When Martha has contractions the camera is much more personal and with her and when she doesn’t it’s a little bit more objective and kind of more observing and curious. Kornél had always intended this to be a melodrama in the vein of [filmmakers] Rainer Werner Fassbinder, Max Ophüls or Robert Bresson, and make something that felt real. He asked me to do 360 degree sets so that we could point at anything. The idea was to create something that had the feeling of reality but was slightly removed.

We tested out a handheld camera but it felt almost too real and too much, so we used a gimbal [camera stabiliser]. Kornél had always talked about the film being from the perspective of a lost one or the spirit, and the idea you can remove the human element behind the camera and feel like there is something slightly less organic, but still not mechanical, there.

In terms of blocking, how did you move around that space so fluidly?

I remember Kornél wasn’t into the idea of rehearsals because he didn’t want to waste the energy. We had done one blocking walk through on an iPad, which really was just moving through the script and seeing which positions might work.
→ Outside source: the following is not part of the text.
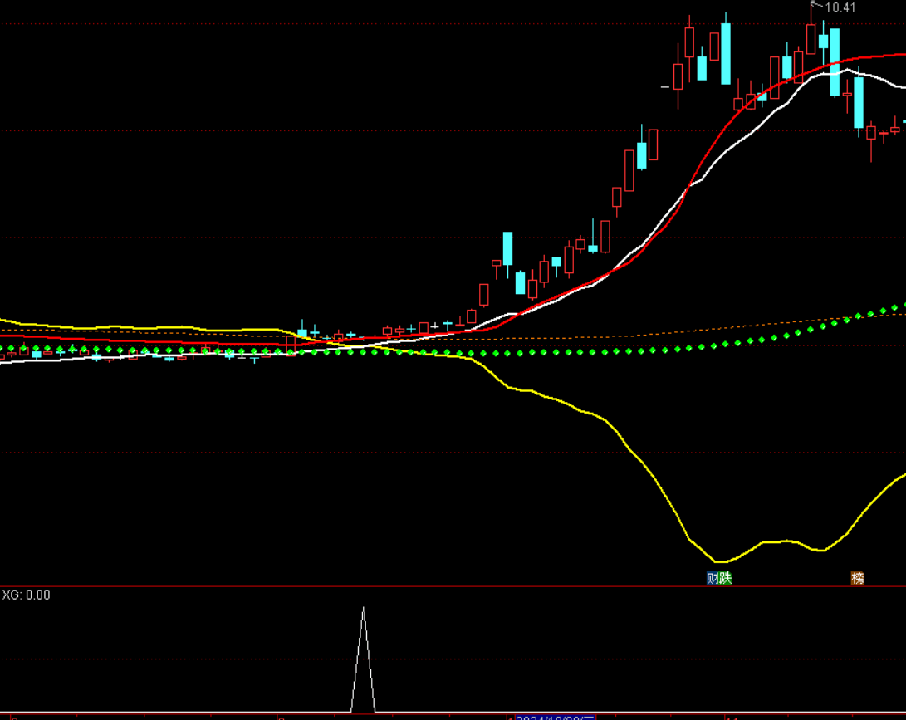Click the small grey dash left of top candles
The image size is (906, 720).
tap(664, 86)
We got one take which lasted 38 minutes on my phone and thought, ‘Sure, this is good, we can do this ten minutes faster tomorrow’, and that’s how we went into it, a little bit naïve but in the same way knowing that everybody wanted to do it.
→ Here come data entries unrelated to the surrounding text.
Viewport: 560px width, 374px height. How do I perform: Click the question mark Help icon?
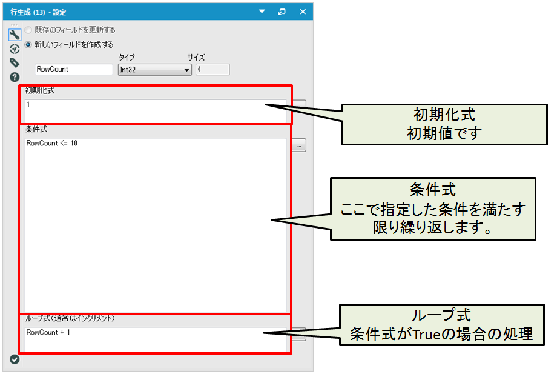(x=15, y=77)
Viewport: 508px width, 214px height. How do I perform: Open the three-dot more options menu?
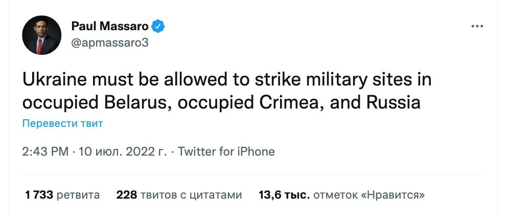pyautogui.click(x=477, y=26)
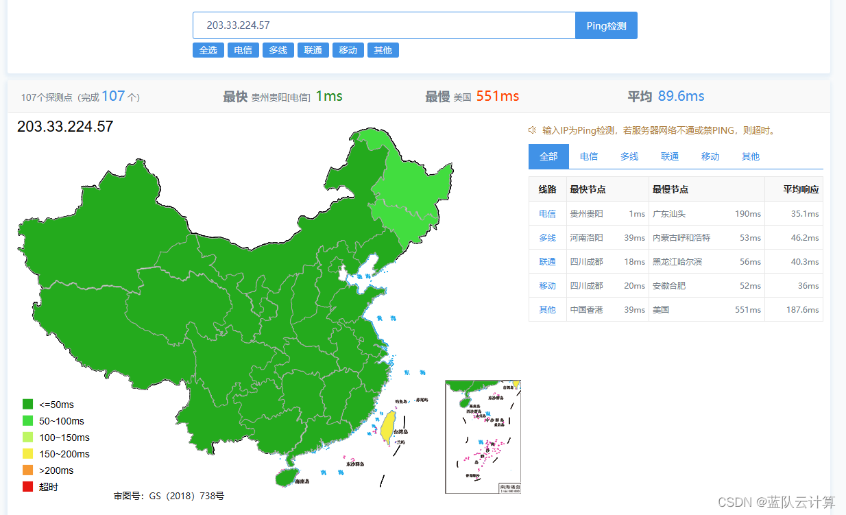Image resolution: width=846 pixels, height=515 pixels.
Task: Click the orange >200ms legend swatch
Action: [x=29, y=470]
Being in the room it was about building trust because there was never a conversation about, 'I’m going to step here and you go there', it was, ‘you do your thing I’ll do my thing’. I wanted to be invisible in that scene as much as possible and make sure the actors felt that when I was in a space I was there for a reason.
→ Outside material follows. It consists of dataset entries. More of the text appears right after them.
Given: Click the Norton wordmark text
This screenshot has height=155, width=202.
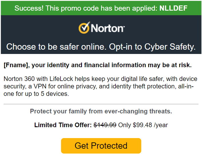Looking at the screenshot, I should [x=107, y=28].
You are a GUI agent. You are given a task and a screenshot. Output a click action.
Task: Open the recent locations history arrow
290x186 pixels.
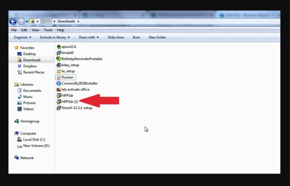tap(27, 21)
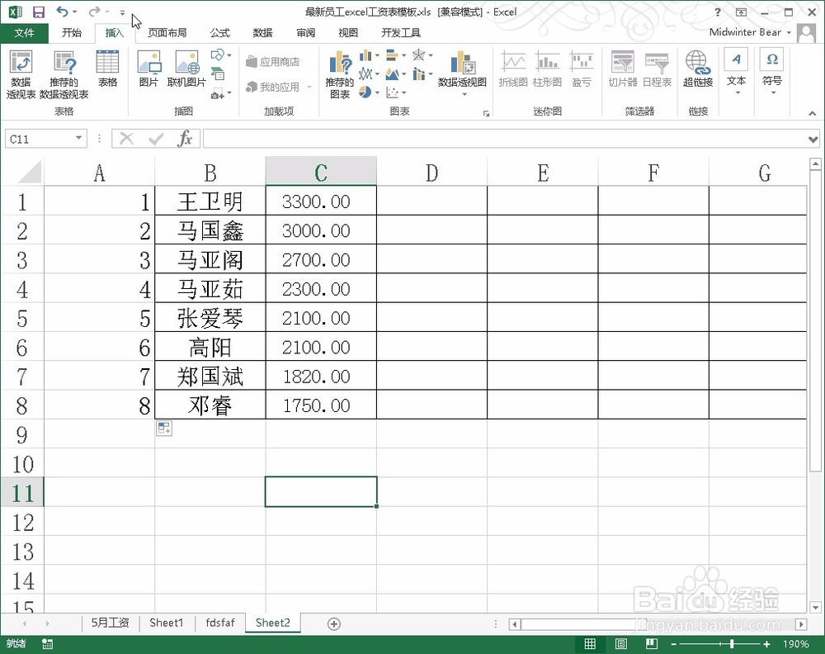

pieces of a woman l to r shia lebeouf as sean and vanessa kirby as martha
Benjamin Loeb / Netflix

How did you manage things like lighting when the audience is seeing so much of the room?

We had to start the first three days during daytime but the whole thing needed to be shot at night so we had to tent the whole apartment. It’s not that it feels stagey, but the general concept of the films feels like it could have been a stage play in some ways. We couldn’t have anything inside so it was really all wiring practicals to a dimmer boards that my gaffer had inside the room. I found maybe four different corners where I could hide units and even some those of those had to be painted out.

How did you balance the hope of what that moment should be with the dread of what is coming?

The main thing is obviously the characters in the film have no idea what is going to happen, so there is an inherent happiness and romance between them which is slightly naïve, but in a beautiful way. When you look at both of their faces there’s such a beautiful naivety to it and it sort of becomes impossible for me to not be in that same mode. I feel like the camera works in a different way: in the beginning of the scene it’s kind of lighter and moving in a much more nonchalant, mundane way. As the scene progresses, and as the contractions get stronger and closer together, I feel like the camera moves faster and it’s much more brutal and a bit more consequent in the choices it makes.

It's such an emotionally powerful scene, was it a bonding experience to create?

Production had talked about doing the birth first for the actors and to make sure we had the scene which the entirety of the movie relied on. If the scene had failed it would have been a terrible way to start but because it worked everybody left the first two days on a massive high. In many ways that sequence was the easiest because it was so clear what it needed to be.